You thought it was a good idea at the time to agree to grandparent visitation. Even though your ex signed away parental rights, you had no problem with his parents. You even agreed to a consent order formalizing grandparent visitation. Something changed, and you now regret your decision. What now?
First, let’s take a step backward. Our guess is that you agreed to grandparent visitation because you thought it was in the best interests of your child. As we’ve written previously, parents do have the right to restrict grandparent visitation. For the court to order visitation, the grandparents must prove that the child will be harmed if they are refused a relationship. It is not an easy feat. That changes when the parent agrees by consent to the visitation.

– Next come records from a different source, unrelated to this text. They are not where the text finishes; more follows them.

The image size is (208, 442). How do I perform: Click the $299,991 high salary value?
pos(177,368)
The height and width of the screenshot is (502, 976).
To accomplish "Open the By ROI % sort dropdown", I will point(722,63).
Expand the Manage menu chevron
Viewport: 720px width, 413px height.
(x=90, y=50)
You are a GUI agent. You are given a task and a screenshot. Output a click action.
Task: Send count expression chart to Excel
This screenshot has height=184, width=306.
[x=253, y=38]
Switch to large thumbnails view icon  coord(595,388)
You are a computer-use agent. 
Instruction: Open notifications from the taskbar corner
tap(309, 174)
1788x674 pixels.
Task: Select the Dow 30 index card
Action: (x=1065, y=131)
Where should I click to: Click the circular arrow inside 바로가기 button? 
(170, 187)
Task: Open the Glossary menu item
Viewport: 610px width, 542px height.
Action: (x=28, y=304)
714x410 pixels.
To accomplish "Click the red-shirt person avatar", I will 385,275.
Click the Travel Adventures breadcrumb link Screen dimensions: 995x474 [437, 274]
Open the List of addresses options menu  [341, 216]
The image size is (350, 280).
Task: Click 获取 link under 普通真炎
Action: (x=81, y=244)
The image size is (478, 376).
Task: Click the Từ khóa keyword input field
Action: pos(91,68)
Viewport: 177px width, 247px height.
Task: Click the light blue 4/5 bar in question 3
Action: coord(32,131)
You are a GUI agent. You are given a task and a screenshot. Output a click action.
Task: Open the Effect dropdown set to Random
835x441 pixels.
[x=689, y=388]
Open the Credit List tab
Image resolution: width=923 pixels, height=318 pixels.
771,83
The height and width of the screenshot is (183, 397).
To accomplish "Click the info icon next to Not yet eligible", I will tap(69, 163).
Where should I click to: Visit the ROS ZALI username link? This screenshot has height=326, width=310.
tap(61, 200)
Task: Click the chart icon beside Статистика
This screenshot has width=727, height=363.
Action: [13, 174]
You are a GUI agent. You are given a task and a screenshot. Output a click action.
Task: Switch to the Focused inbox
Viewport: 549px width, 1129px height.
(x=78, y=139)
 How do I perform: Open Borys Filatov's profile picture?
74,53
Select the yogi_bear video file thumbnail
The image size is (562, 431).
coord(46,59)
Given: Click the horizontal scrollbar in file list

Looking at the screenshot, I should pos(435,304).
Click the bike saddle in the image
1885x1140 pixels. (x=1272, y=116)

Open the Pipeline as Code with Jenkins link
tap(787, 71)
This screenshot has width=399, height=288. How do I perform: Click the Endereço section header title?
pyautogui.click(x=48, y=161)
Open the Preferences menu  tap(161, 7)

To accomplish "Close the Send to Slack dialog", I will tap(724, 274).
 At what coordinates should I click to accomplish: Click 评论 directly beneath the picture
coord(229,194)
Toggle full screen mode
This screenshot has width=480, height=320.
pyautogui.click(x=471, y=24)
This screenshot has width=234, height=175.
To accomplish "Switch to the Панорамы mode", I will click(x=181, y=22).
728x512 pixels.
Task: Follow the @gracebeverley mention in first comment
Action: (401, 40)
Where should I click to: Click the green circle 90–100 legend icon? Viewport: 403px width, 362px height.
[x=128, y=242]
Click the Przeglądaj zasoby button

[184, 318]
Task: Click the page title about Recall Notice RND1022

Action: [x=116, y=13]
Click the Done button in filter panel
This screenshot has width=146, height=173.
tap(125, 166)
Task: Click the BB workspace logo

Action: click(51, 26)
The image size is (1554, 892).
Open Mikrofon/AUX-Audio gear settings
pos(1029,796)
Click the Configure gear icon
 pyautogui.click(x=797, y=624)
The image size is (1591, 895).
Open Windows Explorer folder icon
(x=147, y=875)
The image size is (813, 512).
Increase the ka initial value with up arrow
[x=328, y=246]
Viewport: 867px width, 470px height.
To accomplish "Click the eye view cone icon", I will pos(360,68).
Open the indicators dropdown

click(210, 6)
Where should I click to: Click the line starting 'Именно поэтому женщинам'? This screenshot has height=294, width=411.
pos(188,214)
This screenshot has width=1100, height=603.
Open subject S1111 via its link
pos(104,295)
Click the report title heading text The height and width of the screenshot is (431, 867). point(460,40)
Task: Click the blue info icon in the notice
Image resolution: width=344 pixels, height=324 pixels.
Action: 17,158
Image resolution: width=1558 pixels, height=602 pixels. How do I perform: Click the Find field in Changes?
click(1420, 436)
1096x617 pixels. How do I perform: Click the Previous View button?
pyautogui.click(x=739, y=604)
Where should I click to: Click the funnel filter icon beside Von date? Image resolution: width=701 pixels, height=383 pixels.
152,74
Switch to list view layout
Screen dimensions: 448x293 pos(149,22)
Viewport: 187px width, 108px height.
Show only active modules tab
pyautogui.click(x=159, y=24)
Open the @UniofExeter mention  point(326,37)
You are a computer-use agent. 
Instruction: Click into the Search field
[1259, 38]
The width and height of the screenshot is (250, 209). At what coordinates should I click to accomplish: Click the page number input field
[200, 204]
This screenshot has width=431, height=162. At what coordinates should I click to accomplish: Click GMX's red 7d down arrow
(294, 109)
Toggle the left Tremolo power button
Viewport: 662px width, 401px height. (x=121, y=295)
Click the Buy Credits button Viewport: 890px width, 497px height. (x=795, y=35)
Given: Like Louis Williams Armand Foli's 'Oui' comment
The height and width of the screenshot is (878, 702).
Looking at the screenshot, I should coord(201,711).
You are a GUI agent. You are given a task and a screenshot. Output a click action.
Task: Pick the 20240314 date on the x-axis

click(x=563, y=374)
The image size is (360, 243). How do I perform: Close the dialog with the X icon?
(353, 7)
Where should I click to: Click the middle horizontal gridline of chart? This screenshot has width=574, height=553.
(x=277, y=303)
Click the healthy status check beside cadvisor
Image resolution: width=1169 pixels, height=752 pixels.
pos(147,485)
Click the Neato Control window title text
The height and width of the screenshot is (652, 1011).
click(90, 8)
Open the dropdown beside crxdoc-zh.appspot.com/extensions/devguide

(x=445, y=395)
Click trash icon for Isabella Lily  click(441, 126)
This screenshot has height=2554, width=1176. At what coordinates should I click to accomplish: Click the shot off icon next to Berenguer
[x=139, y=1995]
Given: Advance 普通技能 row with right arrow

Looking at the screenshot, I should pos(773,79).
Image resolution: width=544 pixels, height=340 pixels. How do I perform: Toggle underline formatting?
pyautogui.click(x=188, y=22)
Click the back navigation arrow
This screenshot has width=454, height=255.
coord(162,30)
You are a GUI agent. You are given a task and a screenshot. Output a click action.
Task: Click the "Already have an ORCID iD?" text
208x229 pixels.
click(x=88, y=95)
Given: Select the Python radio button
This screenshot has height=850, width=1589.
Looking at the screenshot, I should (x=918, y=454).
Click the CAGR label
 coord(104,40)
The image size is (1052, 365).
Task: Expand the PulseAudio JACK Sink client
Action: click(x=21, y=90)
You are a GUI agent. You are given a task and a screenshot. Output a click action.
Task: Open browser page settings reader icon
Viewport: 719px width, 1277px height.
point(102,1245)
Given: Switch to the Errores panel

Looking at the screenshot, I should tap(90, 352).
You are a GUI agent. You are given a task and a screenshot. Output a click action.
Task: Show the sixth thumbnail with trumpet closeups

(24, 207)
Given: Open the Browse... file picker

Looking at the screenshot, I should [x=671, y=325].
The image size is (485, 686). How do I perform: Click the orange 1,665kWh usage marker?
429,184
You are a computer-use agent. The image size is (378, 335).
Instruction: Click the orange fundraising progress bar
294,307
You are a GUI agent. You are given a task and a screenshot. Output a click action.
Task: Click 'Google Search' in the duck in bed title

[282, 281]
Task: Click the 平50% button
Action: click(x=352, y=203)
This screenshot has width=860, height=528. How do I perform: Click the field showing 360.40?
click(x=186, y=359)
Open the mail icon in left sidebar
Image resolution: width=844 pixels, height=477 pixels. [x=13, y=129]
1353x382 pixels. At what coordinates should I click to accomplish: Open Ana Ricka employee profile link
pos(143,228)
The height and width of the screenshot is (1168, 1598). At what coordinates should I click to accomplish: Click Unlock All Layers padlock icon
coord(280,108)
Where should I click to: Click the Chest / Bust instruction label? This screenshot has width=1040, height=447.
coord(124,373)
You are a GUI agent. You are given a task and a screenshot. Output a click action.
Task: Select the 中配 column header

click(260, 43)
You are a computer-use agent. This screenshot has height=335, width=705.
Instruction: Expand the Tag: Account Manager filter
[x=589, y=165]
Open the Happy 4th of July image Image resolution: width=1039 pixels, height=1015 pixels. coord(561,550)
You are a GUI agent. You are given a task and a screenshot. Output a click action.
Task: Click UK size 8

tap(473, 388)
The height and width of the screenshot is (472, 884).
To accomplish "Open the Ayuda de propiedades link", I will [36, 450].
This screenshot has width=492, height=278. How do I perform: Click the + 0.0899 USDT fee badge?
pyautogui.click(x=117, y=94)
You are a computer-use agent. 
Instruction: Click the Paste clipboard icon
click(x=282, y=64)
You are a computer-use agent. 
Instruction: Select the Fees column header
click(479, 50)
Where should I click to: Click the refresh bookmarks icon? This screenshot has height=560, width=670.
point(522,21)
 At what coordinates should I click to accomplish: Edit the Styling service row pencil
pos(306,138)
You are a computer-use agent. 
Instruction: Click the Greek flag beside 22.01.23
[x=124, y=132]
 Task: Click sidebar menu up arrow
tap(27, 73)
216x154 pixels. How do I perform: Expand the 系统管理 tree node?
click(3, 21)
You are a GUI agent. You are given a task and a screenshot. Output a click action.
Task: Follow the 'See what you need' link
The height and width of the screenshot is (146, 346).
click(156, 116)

Recent Court Decision Addresses Grandparent Visitation
The court recently addressed this very concern in a recent opinion entitled Slawinski v. Nicholas. In this matter, the child’s mother, Mary K. Nicholas had agreed to allow the paternal grandmother, Donna Slawinski, visitation rights. Mary has sole custody of her daughter, referred to by the pseudonym, Lilly in the court opinion.
The consent order regarding grandparent visitation was entered on January 13, 2015. At the time, Lilly was six years old. Mary agreed to allow her daughter to visit with her grandmother during the first weekend of each month. She shared that she “”would like to have contact with the grandmother and that it would be a positive experience for her.”
After four visits, Mary determined that the visits were a problem. When Lilly returned home after seeing her grandmother, she was very upset. Lilly cried at the mere mention of the grandmother’s name. Mary also claimed that Donna did not bathe the child during the weekend visits. Her hair was not combed. Lily’s father was present during one of the visitations, despite the fact that his visitation rights had been suspended by the court.
Mary was concerned about her daughter’s mental health as a result of the visits with her grandmother. The child actually asked her mother not to make her continue the visits. Consequentially, Mary motioned the court to terminate the grandmother’s visitation.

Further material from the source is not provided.